+++ SOURCE RECORDS

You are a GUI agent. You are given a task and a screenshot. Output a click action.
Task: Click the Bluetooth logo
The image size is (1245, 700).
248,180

++++++
+++ SOURCE RECORDS

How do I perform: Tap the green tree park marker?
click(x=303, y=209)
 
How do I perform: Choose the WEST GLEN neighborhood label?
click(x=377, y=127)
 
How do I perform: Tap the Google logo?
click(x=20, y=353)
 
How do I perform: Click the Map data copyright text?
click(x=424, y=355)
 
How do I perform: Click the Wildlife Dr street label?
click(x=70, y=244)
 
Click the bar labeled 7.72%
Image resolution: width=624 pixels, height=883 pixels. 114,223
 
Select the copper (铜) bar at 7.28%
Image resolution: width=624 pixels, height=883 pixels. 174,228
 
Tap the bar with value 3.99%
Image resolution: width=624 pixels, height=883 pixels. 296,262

++++++
+++ SOURCE RECORDS

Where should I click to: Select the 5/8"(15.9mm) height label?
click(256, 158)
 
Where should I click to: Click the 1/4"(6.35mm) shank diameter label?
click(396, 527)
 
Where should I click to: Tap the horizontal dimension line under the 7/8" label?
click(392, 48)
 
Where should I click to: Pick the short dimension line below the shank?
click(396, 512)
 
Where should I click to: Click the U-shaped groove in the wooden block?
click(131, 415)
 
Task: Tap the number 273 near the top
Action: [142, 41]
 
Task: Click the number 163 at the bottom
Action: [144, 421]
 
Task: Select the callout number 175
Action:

++++++

Copy out everything from the line containing "Click the bar labeled 7.72%" down to the line containing "Image resolution: width=624 pixels, height=883 pixels. 296,262", keeping each line in full, and raise every coordinate in the answers by 36.

Click the bar labeled 7.72%
Image resolution: width=624 pixels, height=883 pixels. 150,259
 
Select the copper (铜) bar at 7.28%
Image resolution: width=624 pixels, height=883 pixels. 210,264
 
Tap the bar with value 3.99%
Image resolution: width=624 pixels, height=883 pixels. 332,298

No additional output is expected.